Welcome to the ramblings of my mind. (For now, these ones revolve mostly around films.)

The Dark Knight

Friday, August 15th, 2008 8:33 pm—Film

The Dark Knight (USA 2008, Action/Crime/Drama/Thriller), Writers: Christopher and Jonathan Nolan; Director: Christopher Nolan

Let me say first that there are flaws in this film. It’s no Memento (Christopher Nolan’s brilliant, highly original directorial claim to fame), and the story is a little lackluster when compared with Batman Begins, given that we already know “the secret” of why Bruce Wayne (Christian Bale) created his alter ego. My good friend TS came down pretty hard on The Dark Knight, saying that it tries to mix “comic book logic” with an otherwise “highbrow” script that takes itself too seriously.

That said, I still loved the film, because of the dark tension that never lets up, because I never tire of watching Bale’s performances even when he doesn’t have much to do, because part of me would love to be a superhero, and, far and away most significantly, because Heath Ledger is absolutely phenomenal as The Joker.

When I saw The Dark Knight, there was a trailer for the latest Bond movie, Quantum of Solace. Here’s another action franchise that has moved towards hyperrealism (as far as action films will allow) and plundering new depths to discover the darkness and turmoil that lies at the heart of its characters.

The trailer made me wonder why there’s been such a strong movement in that direction over the past few years. I’ve always loved that kind of character development, and uncovering why dark, twisted people are the way they are. It’s the reason I focused on abnormal psychology in my undergraduate thesis. But in the past, the movies tended to go more for escapism and fantasy than cold hard “truths.” Is there really an increasing demand for this kind of exploration that is less uplifting than the escapist fun we used to go to action movies in search of, or are the filmmakers dictating what we “want”?

So here we have The Dark Knight, which picks up with Batman’s heart and soul already laid bare for us to dissect. And into the mix is thrown The Joker. We don’t get the same glimpse into his psyche. Nolan and Ledger let us think we do, but before we know it, it’s completely turned on its face and we realize The Joker has been screwing with us.
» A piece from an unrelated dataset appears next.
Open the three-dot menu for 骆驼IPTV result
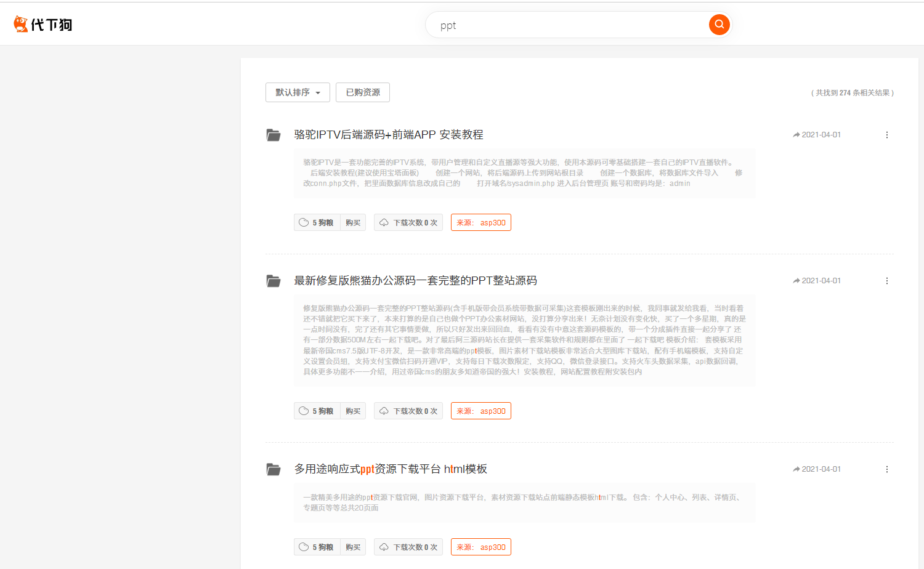The width and height of the screenshot is (924, 569). [x=886, y=135]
It’s just another practical joke. And isn’t that an interesting twist on the newfangled trend of digging in and really trying to understand why bad—or at least dark—people are the way they are.

The Joker takes that away from us. It’s an interesting choice to make in the sequel to a film whose success came from convincingly revealing the inner workings of a legendary and very complicated mind. The Dark Knight still presents a brutally raw portrayal of The Joker as a disturbed psychopath; it’s a far cry from the cute, cartoon version of the character Jack Nicholson embodied. But with The Joker, Nolan makes it clear that there aren’t always pat answers to why people are the way they are. There doesn’t have to be a rhyme or reason. As Alfred (Michael Caine) says, “Some men just want to watch the world burn.” That was a much more satisfying explanation to me than the implausible transformation Harvey Dent (Aaron Eckhart) supposedly underwent to become Two Face.

I think that’s why The Joker makes this film so wonderful for me: Batman Begins explains how the man (Bruce Wayne) became the myth (Batman); The Dark Knight reveals that there might not always be an explanation.

There are other reasons to see the film. Like its predecessor, The Dark Knight is well directed, features some incredible technology, and has a strong supporting cast (with the fantastic Maggie Gyllenhaal taking over the role of Rachel Dawes in the latest film). And there’s more to say about the plot; I’m selling the movie short by implying that it’s just a one-man show. It brings up some interesting issues, including the role that crime has to play in society (should it be wiped out or simply managed?), and the obvious parallels to violence and terror in today’s world (is Batman’s justified violence the answer to The Joker’s foreign, irrational attacks?). But I’d have to see it again to really speak to that. And truly, The Joker is more than reason enough to see this movie. I spent every scene he wasn’t in eagerly awaiting his return. Even when the great Christian Bale was onscreen.